Thierry Frémaux a en effet montré trois minutes d’images inédites de Nader Homayoun, montées à partir des rushes d’un film qu’il avait réalisé, voici trois ans, sur le cinéma iranien. Le cinéaste, Jafar Panahi, invité absent du Festival, y raconte une confrontation qu’il avait eue avec un policier, après une convocation. Ce dernier lui avait demandé pourquoi il ne partait pas vivre à l’étranger avant de lui dire: « Tu reviendras ». Mais après trois heures de discussions, ayant eu le sentiment de faire son devoir envers la sécurité nationale, il lui a aussi dit « J’ai adoré le Cercle ».
La présidente du Jury Un Certain Regard, Claire Denis s’est déclarée très touchée par l’extrait présenté : « On omet de penser à la réalité de la prison, la frontière … cela reste abstrait. Même hier quand vous avez présenté cette chaise vide. Et tout d’un coup, on voit le visage d’un homme, et tout change. » Elle s’est dit également très heureuse du choix du film de Manoel de Oliveira pour l’ouverture.

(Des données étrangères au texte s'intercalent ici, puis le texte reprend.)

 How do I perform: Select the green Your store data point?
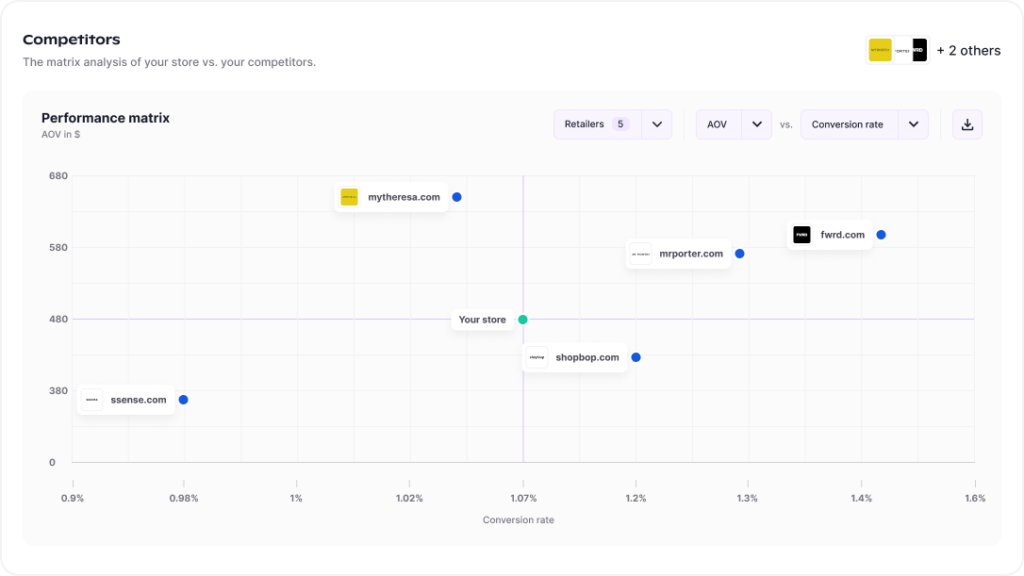point(522,319)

Thierry Frémaux a ensuite appelé toute l’équipe de L’Etrange affaire Angelica de Manoel de Oliveira : le coproducteur brésilien, Leon Cakoff, le producteur espagnol, Luis Minarro, le producteur français, François d’Artemare, les acteurs Anna-Maria Magalhaez, Pilar Lopez de Alaya, et Ricardo Trepa, et enfin « le grand l’unique, l’indépassable », selon les mots de Thierry Frémaux, Manoel de Oliveira.
Le cinéaste portugais, âgé de 101 ans, a eu droit à une longue standing ovation, qu’il essayait, en vain d’abréger, en jouant de sa canne. Il a dédié son film à Gilles Jacob, « pour tout ce qu’il a fait pour le cinéma et le Festival de Cannes tout au long de sa vie ».